The issue, as published thus far, has left a number of questions which, I have noted, NEPA has yet to answer, especially as it seems that the agency has broken some of its own rules.
In the Jamaica Observer article published on Monday, February 3, 2020, NEPA said its chairman, as well as the Beach Control Authority, Natural Resources Conservation Authority, and the Town and Country Planning Authority were “satisfied in their findings that the development approval was justified and that the contretemps was based on unrelated issues”.
Aside from the fact that this is a blatant disregard for the people of the community, and Jamaica at large, NEPA needs to say why it has not met the Lagoons committee’s request to see the drawings of the development at the centre of the dispute.

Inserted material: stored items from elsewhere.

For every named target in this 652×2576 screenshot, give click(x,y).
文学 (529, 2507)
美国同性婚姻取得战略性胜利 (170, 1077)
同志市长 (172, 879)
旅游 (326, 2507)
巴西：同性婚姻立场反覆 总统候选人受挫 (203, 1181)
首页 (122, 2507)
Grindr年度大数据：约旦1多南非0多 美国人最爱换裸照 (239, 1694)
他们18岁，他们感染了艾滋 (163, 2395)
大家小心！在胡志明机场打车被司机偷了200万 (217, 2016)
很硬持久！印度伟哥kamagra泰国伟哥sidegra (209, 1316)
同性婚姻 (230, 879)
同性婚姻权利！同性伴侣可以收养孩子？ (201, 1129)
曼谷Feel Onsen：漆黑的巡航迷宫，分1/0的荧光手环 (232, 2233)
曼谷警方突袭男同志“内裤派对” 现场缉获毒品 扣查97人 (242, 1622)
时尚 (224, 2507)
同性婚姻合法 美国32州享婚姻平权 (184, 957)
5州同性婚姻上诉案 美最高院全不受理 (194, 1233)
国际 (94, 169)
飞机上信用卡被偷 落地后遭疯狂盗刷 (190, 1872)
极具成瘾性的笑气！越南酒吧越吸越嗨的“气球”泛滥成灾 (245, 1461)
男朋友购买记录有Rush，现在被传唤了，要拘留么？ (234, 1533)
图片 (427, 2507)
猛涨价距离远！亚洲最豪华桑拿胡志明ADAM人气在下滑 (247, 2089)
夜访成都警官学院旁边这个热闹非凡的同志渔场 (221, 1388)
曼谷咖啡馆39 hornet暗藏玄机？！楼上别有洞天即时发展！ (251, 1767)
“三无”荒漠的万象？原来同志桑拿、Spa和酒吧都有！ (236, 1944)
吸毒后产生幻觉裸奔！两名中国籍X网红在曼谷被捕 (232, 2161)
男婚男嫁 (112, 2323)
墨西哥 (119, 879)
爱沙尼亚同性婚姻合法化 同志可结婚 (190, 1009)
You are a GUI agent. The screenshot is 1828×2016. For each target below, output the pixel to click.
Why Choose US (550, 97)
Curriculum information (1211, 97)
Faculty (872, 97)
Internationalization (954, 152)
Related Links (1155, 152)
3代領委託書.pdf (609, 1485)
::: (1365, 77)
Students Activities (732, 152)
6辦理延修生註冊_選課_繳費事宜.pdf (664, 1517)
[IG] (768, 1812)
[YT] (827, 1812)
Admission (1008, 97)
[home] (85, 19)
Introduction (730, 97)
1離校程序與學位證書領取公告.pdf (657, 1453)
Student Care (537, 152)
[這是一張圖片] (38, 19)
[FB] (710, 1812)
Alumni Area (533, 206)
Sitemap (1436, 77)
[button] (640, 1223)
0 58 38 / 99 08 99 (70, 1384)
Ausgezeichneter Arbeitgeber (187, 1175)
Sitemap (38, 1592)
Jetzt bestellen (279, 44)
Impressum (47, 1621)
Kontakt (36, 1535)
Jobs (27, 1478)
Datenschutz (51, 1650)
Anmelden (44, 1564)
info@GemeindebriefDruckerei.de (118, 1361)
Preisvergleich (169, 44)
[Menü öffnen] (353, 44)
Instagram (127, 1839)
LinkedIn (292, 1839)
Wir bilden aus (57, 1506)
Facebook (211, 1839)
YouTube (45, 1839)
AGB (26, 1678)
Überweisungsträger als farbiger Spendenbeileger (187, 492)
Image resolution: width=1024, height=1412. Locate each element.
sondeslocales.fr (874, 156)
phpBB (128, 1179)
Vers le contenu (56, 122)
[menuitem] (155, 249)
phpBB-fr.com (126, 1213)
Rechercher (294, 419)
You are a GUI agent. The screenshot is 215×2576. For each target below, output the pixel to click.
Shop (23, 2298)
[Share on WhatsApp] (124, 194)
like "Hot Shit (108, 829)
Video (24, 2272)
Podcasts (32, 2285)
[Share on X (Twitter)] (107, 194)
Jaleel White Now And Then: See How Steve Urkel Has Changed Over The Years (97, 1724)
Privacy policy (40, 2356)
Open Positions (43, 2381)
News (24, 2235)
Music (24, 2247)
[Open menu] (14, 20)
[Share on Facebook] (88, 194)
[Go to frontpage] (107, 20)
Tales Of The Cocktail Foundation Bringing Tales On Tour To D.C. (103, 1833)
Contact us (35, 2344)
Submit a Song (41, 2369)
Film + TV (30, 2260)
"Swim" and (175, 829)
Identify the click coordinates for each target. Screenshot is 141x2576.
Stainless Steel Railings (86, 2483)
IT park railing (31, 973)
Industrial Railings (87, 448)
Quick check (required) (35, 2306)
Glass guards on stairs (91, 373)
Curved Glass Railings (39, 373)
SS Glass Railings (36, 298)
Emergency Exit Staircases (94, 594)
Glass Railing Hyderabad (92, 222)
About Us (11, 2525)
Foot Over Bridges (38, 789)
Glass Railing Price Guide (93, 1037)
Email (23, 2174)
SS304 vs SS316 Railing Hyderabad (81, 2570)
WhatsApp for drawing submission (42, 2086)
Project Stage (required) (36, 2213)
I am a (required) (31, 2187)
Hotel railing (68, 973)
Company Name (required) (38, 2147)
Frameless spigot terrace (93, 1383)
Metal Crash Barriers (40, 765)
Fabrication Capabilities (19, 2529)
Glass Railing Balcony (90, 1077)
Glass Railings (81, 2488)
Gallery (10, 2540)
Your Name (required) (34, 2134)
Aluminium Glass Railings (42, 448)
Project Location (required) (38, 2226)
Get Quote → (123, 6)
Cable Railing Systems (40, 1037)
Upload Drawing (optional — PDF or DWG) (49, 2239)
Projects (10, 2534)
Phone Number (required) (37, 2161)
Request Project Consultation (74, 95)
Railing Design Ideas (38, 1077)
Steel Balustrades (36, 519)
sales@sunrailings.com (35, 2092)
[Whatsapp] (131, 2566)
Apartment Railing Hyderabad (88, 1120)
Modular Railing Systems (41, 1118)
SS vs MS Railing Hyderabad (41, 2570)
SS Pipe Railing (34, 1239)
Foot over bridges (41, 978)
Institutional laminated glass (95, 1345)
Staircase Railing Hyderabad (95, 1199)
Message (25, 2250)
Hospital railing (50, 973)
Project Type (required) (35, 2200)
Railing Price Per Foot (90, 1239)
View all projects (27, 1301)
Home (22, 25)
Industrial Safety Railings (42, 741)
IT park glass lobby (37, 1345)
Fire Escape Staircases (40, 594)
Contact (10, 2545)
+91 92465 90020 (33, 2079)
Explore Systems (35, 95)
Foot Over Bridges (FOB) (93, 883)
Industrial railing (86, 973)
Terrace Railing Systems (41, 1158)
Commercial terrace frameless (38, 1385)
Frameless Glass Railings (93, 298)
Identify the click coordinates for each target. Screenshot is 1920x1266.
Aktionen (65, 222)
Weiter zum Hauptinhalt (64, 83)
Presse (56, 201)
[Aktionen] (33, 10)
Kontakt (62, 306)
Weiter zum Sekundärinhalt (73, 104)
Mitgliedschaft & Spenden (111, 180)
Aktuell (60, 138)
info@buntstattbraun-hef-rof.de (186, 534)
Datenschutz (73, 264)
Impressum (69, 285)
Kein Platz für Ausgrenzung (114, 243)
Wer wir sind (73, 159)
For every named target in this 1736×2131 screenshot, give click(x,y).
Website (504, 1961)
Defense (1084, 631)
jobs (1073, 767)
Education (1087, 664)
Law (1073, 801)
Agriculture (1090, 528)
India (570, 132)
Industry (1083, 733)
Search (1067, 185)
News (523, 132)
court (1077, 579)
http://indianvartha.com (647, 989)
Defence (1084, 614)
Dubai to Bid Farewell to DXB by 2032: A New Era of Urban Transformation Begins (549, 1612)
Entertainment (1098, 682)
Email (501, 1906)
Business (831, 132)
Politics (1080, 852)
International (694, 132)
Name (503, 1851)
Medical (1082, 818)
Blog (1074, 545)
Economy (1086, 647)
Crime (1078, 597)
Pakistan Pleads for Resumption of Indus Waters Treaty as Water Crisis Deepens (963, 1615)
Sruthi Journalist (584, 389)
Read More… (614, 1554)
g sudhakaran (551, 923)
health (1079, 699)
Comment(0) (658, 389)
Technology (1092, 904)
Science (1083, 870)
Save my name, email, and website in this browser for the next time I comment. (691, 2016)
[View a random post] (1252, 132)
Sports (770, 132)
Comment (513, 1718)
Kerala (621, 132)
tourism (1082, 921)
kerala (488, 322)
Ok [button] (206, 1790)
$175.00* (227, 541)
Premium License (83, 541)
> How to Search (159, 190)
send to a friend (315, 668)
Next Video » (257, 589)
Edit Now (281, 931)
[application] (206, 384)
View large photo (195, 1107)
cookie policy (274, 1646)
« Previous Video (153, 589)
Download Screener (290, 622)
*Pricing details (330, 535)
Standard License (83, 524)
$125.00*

The Lagoons committee, I know, made this request from as far back as December 2017, when the house drawings of the lot owners were approved. However, despite the fact that the request had been made twice through the Access to Information Act, NEPA’s response was to point to Section 20 of the Act which stipulates that the stamped drawings relate directly to the business affairs of the applicant and may be exempt from disclosure.
In relation to the site plan, I surely have not seen the break in the submerged breakwater that it shows in reality.
If the necessary due diligence has been done, why won’t NEPA share the technical studies and the actual drawings completed by the lot owner’s architect?
I also wish to ask NEPA why it did not require a community meeting for such a development, and why did the agency not ask the lot owners to obtain written no-objection letters from their neighbours?
When will this taxpayer community of Lagoons get heard by NEPA?